自从自己会做蛋糕以后,就很少在外面买蛋糕来吃了。只是有时在蛋糕店或café的橱窗望一望,看看有什么蛋糕比较吸引的可以偷偷点子。那天心血来潮,在“D” Cafe喝咖啡时,叫老公order一个巧克力慕斯蛋糕给我试试看。蛋糕第一口咬下去,我问老公有order错吗?这个是mud cake还是mousse cake。老公说只有一种巧克力蛋糕排在那里嘛!没有错啊。。。我不甘心,即刻打开menu检视一下,果然餐牌里的巧克力慕斯蛋糕和摆在我面前的是一模一样的,只是照片里的蛋糕好像比较完美和柔软,而在我的面前的是一个硬蹦蹦一块类似mud cake的mousse cake。因为付了6。95(马币21块钱一片糕,心痛到要命),所以只好乱乱吃了一点就算。很生气,即刻去超市买了材料回家立志自己做一个慕斯蛋糕。芒果慕斯蛋糕一直都在我的to do list里面的,正是芒果季节,还等什么,就是它了 - 期待已久 的芒果慕斯蛋糕。
芒果慕斯蛋糕 (Mango Mousse Cake)
Mango Mousse Cake
Sponge
Cake Base :
(A)
2 Egg Whites
35g Fine Sugar
1/4 Tsp cream of tartar
(B)
2 Egg Yolks
20g Fine Sugar
50g Milk
24g Corn Oil
48g cake flour
20g cocoa powder (Sift together
with cake flour)
Method
1) Prepare and line a 16cm baking tin. In a clean bowl,
whisk egg white and sugar.

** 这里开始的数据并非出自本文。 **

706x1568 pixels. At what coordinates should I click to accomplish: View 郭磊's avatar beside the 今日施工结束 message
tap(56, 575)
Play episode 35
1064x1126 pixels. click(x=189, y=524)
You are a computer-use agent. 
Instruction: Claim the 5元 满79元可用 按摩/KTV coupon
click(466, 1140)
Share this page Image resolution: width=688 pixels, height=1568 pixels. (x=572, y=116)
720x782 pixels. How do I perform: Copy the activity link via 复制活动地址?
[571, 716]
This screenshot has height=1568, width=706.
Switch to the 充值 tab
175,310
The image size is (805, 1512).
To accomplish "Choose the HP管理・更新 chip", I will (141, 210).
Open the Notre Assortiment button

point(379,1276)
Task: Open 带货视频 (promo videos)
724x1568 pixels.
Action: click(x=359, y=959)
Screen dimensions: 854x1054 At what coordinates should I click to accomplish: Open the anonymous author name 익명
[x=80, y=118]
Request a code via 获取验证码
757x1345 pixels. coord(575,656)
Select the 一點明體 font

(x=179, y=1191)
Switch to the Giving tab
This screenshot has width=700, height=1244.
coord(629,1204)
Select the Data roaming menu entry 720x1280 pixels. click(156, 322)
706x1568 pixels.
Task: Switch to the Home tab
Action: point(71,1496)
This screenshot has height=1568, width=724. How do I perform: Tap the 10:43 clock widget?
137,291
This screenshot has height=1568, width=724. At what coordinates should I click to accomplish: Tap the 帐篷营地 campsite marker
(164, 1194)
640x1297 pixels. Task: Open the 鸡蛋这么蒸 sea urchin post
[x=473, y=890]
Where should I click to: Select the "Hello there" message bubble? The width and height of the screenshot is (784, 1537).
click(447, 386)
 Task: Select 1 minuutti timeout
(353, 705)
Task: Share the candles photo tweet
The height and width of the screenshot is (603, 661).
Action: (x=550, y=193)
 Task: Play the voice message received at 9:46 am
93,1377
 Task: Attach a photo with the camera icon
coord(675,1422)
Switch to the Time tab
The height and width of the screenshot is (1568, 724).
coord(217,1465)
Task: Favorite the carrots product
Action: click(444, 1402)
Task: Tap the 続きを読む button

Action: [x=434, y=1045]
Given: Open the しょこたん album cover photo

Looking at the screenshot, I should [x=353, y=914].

Add cream of tartar and whisk till stiff peak.
2) In another bowl, whisk egg yolks, sugar until
combine.
add milk and corn oil to egg yolk mixture then fold in sifted flour
mixture.
3) Fold in egg white mixture into egg yolk mixture in 3
portions
4) Bake at 170°C for around 35 minutes or till skewer
comes clean. When cake is out of the oven, immediately invert the tin and leave the
cake in the tin to cool completely. Slice the cake horizontally into 2 slices.
Mango Mousse :
17g Gelatine Powder
60g Hot Water
350g Whipping Cream
3 Tbsp Icing Sugar
300g Mango Puree (if regrigerated,
bring to room temperature)
1Tbsp Rum
200g to 220g Cubed Mango
Mango puree topping:
150g mango puree (bring to room temperature)
1 Tbsp gelatin
4-1/2 Tbsp boiling water
Method
1) In a mixing bowl, whip whipping cream with icing
sugar to mousse state. Refrigerate to chill.
2) In a small
bowl, dissolve gelatine powder in hot water. When the gelatine powder is fully
dissolved, add to mango puree. Add rum to the mixture. Mix well.
3) Add the mango
mixture to whipped cream. Mix well till incorporated.
4) Use a 17cm inch
cake ring (or spring form pan), place a layer of cake and pour in mango mousse,
or use a large piping tip to pipe the mixture. Do take note of the corners. Add
mango cubes and cover them with some mousse. Let it slighlty set for about 10
minutes in the fridge.
5) Lay another
cake layer and pour the remaining mousse. Let it set for 30 to 45 minutes in
the fridge.
6) Meanwhile,
dissolve gelatine in hot water for mango puree topping. Mix in mango puree.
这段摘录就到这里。